(Entries on where items appear)
####################

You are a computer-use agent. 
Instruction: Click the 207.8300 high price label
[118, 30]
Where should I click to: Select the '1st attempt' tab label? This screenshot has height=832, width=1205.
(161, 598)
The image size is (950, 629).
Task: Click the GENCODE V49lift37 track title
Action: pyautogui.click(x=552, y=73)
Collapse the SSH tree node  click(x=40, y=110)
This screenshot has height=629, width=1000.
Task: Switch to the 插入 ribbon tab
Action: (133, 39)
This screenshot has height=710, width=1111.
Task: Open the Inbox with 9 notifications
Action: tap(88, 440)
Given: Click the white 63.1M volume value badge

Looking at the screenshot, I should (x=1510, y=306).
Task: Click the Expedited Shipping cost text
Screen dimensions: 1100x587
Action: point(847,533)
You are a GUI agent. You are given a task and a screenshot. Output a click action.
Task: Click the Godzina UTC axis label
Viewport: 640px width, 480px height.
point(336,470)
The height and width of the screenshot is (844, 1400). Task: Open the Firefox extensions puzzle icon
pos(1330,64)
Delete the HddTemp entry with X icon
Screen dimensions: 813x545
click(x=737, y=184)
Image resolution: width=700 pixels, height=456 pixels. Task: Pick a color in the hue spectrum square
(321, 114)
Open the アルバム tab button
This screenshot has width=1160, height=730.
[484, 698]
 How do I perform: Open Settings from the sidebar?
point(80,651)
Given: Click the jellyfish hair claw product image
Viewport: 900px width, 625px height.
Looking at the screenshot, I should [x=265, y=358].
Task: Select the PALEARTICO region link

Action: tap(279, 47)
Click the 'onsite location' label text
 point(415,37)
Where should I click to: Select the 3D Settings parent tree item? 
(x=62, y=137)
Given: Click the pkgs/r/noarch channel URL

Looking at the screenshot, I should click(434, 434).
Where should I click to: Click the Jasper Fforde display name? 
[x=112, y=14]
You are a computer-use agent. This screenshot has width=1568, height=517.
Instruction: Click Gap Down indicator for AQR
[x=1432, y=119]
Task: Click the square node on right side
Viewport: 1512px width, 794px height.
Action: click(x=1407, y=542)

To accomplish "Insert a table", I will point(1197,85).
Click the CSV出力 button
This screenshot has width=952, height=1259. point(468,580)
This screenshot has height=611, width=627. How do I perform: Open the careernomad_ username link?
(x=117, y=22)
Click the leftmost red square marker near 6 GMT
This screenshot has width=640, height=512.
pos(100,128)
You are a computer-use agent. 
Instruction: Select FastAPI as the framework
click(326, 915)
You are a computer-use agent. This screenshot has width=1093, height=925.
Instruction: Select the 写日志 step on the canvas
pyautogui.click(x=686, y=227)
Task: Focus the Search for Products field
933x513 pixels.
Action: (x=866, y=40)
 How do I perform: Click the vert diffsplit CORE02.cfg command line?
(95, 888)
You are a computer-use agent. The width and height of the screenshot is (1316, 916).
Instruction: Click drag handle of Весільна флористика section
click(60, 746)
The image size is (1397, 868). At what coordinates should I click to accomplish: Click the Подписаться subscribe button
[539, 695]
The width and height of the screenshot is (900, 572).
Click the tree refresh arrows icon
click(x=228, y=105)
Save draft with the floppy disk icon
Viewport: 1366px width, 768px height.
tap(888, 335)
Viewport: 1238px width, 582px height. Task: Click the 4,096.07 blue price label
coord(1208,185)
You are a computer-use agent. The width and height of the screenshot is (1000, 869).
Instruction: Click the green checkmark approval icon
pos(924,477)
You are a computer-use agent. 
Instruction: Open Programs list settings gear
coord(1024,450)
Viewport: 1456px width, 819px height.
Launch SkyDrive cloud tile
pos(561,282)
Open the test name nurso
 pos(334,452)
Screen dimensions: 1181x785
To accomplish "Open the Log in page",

####################

◆ **Given problem**
Rewrite everything from the line containing "is (1000, 869)." down to the end of the material above, requests included. Multiply each click coordinate in the answers by 2.45 and round to whole numbers, with halves rounded up.

◆ **Result of the exercise**
You are a computer-use agent. The width and height of the screenshot is (1000, 869).
Instruction: Click the green checkmark approval icon
pos(2264,1169)
You are a computer-use agent. 
Instruction: Open Programs list settings gear
coord(2509,1103)
Viewport: 1456px width, 819px height.
Launch SkyDrive cloud tile
pos(1374,691)
Open the test name nurso
 pos(818,1107)
Screen dimensions: 1181x785
To accomplish "Open the Log in page",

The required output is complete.